To show this, start by taking any $x_0 \in V \setminus U$. We wish to assign some $\alpha$ to $x_0$ that keeps $p$ as the dominating function in the vector space $U + \mathbb{R}x_0$. For this to happen, applying the linearity of $f$ and the domination constraint, we can derive

$\frac{f(y) - p(y - \lambda x_0)}{\lambda} \leq \alpha \leq \frac{p(y+\lambda x_0) - f(y)}{\lambda}, \quad y \in U, \lambda > 0$.

This reduces to

$\sup_{y \in U} p(y+x_0) - f(y) \leq \inf_{y \in U} f(y) - p(y-x_0)$.

Such can be proven via

$f(y_1) + f(y_2) = f(y_1 + y_2) \leq p(y_1 + y_2) \leq p(y_1 - x_0) +p(y_2 + x_0), \quad y_1, y_2 \in U$.
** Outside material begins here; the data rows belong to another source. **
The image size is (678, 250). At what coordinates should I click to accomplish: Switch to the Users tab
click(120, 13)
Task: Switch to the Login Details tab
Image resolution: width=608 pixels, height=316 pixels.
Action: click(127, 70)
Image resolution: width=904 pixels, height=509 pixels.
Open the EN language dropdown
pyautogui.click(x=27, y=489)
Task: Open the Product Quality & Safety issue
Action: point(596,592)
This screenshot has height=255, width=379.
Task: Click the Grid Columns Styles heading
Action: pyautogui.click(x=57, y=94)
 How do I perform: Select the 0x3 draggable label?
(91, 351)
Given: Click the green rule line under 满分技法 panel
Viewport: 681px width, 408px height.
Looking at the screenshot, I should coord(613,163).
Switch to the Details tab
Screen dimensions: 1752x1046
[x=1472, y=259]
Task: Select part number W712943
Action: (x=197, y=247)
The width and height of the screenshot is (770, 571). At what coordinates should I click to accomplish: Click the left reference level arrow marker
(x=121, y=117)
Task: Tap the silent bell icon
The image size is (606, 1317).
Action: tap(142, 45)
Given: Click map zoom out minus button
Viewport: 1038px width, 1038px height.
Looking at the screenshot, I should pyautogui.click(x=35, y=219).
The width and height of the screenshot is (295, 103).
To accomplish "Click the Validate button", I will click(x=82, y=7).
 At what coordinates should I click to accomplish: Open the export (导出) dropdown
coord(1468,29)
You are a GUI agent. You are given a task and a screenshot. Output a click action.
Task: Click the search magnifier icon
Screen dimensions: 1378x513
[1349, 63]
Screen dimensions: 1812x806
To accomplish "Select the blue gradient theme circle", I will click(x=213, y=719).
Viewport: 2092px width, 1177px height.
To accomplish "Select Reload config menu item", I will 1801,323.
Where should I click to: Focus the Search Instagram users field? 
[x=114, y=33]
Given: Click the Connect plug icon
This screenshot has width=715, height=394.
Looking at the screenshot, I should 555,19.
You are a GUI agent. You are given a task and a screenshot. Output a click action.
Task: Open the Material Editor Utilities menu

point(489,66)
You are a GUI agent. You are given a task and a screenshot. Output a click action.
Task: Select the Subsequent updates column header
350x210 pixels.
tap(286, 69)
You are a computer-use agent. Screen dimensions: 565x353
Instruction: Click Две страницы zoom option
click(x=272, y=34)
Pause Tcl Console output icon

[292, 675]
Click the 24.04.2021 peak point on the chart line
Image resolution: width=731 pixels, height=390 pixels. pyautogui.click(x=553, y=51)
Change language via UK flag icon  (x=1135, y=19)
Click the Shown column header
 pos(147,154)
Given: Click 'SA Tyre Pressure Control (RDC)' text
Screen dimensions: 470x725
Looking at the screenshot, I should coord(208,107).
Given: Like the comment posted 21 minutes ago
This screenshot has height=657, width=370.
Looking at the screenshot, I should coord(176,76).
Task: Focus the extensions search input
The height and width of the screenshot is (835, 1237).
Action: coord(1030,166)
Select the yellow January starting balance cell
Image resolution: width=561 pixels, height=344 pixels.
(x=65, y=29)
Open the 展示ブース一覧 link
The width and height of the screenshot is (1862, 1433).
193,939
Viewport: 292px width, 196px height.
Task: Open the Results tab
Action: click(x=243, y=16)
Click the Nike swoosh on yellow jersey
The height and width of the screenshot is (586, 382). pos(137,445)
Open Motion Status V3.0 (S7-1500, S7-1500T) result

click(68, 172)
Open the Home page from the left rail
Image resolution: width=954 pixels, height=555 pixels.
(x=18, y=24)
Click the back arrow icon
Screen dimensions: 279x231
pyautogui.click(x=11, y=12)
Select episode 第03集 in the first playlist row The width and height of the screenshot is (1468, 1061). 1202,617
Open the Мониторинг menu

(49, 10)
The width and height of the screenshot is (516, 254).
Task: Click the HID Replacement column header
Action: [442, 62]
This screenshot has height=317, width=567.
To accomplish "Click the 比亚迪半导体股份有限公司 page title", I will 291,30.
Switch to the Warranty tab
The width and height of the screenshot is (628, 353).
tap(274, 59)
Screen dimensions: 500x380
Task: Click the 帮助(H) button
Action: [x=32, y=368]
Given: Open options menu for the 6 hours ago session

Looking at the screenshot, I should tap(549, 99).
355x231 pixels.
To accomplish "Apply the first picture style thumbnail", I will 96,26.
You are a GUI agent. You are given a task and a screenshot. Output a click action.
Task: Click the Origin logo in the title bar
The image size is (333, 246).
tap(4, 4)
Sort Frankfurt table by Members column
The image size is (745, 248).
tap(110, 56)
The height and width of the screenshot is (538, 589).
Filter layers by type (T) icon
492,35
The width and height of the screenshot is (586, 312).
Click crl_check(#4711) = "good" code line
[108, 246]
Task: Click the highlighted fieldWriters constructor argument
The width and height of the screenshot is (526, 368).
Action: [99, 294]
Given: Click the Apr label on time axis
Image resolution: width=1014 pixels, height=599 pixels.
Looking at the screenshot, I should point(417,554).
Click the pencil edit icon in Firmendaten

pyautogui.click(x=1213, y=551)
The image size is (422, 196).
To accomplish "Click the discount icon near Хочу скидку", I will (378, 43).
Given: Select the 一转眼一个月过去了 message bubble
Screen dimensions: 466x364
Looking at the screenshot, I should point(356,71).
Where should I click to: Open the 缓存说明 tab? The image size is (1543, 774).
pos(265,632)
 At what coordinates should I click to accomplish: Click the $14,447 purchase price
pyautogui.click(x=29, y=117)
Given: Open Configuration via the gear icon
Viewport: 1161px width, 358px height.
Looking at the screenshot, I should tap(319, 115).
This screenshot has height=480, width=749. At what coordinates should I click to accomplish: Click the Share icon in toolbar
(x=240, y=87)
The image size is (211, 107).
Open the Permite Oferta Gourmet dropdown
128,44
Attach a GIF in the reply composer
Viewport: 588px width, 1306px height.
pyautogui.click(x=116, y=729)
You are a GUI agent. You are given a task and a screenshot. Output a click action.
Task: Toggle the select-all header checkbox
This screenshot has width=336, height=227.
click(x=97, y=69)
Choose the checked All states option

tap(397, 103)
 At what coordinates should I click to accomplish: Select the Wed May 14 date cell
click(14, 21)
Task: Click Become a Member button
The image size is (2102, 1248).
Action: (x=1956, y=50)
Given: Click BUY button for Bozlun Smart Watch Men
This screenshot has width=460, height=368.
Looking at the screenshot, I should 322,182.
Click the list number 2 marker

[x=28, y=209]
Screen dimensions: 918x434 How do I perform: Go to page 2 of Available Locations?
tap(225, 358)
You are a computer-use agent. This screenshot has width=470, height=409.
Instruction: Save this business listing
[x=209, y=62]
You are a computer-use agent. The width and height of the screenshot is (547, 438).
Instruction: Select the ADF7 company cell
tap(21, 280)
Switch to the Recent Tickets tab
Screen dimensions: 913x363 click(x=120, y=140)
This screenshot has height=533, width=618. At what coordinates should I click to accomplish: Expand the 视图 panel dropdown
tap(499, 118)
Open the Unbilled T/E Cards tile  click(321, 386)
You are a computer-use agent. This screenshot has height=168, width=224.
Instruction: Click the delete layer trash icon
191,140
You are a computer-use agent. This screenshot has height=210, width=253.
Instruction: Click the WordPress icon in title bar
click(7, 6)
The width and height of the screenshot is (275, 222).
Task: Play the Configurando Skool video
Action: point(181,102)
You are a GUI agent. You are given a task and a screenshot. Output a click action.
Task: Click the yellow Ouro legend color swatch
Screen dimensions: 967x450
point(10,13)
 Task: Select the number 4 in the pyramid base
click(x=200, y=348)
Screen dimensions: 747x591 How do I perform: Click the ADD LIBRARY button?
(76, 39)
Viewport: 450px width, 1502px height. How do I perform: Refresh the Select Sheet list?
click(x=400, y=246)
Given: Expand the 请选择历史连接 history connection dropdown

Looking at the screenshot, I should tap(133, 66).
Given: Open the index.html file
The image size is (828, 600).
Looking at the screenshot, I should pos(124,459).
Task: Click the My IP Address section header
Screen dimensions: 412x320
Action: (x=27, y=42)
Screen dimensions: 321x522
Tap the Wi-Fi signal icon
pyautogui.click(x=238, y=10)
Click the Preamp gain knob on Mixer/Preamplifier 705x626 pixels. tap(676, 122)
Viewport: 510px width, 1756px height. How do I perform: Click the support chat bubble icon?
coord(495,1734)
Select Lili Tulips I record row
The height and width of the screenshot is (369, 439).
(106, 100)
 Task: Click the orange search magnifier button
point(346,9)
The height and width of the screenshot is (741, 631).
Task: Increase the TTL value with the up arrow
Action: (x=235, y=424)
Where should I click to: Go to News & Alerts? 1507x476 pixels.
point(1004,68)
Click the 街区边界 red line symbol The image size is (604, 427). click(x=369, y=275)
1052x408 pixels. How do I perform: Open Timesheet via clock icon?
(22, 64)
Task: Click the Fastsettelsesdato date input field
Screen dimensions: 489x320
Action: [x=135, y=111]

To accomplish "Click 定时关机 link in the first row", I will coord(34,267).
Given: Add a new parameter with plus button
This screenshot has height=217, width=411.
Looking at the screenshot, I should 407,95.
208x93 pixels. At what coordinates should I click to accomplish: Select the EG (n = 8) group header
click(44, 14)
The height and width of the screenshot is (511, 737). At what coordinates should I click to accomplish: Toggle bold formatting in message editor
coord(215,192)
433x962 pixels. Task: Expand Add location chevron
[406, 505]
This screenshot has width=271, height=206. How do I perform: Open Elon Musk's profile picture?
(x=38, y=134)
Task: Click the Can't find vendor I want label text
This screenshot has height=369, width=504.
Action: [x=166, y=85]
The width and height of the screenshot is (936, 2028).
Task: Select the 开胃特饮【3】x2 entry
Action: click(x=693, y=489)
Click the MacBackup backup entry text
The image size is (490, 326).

Now take the space of linear functionals defined on some specific subspace dominated by $p$. Denote an element of it as $(f, U)$. We introduce a partial order wherein $(f, U) \leq (f', U')$ iff $f(x) = f'(x)$ for $x \in U$ and $U \subset U'$. We can apply Zorn’s lemma on this, as we can take the union to derive an upper bound for any chain. Any maximal element is necessarily $(g, V)$ as if the domain is not the entire vector space, we can by above construct a larger element.